So how does one hold on to hope in this seemingly neverending season of terrorist attacks, acts of racial hate, political pronouncements that privilege bigotry?
Read poetry.
More specifically, the late great English poet Geoffrey Hill, who died on June 30 this year, leaving behind a vast collection of poetry noted for their gnarled syntax, astonishing rhetorical power, seriousness, high moral tone, extreme allusiveness and dedication to history, theology, and philosophy.
In Hill’s ‘September Song’, the following four lines speak to the sense of drift and loss:
Roses
flake from the wall. The smoke
of harmless fires drifts to my eyes.
This is plenty. This is more than enough.

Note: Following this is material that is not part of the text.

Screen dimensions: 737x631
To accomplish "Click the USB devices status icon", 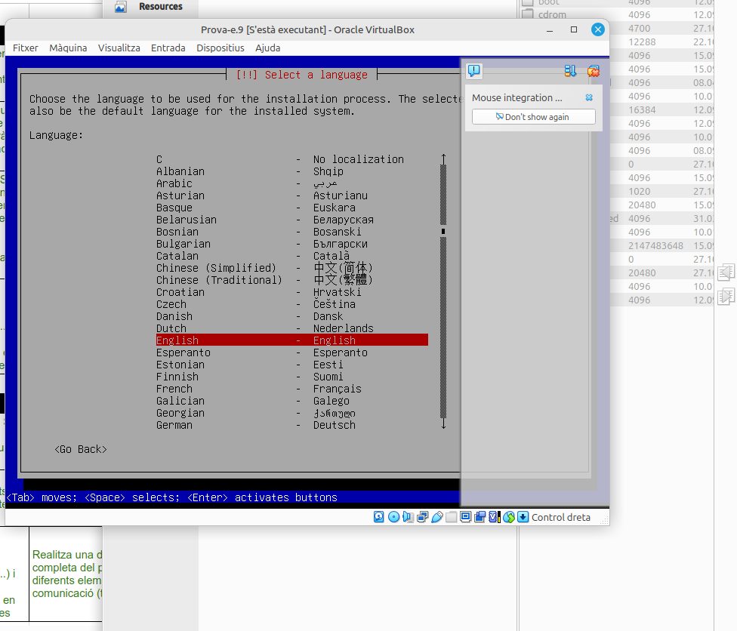I will point(436,517).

It’s therapeutic too to read American poet Maggie Smith. She took up the challenge of telling it like it is to her two children – but without extinguishing hope.
The world is at least
fifty percent terrible, and that’s a conservative
estimate, though I keep this from my children.
And again,
I am trying
to sell them the world. Any decent realtor,
walking you through a real shithole, chirps on
about good bones: This place could be beautiful,
right? You could make this place beautiful.
That’s from her poem ‘Good Bones’, which is included in the 2005 collection ‘Lamp of the Body’. But it’s timeless, so entirely valid still.
The full poem follows below.
Poem of the Day: Good Bones
BY MAGGIE SMITH
Life is short, though I keep this from my children.
Life is short, and I’ve shortened mine
in a thousand delicious, ill-advised ways,
a thousand deliciously ill-advised ways
I’ll keep from my children. The world is at least
fifty percent terrible, and that’s a conservative
estimate, though I keep this from my children.
For every bird there is a stone thrown at a bird.
For every loved child, a child broken, bagged,
sunk in a lake. Life is short and the world
is at least half terrible, and for every kind
stranger, there is one who would break you,
though I keep this from my children. I am trying
to sell them the world. Any decent realtor,
walking you through a real shithole, chirps on
about good bones: This place could be beautiful,
right? You could make this place beautiful.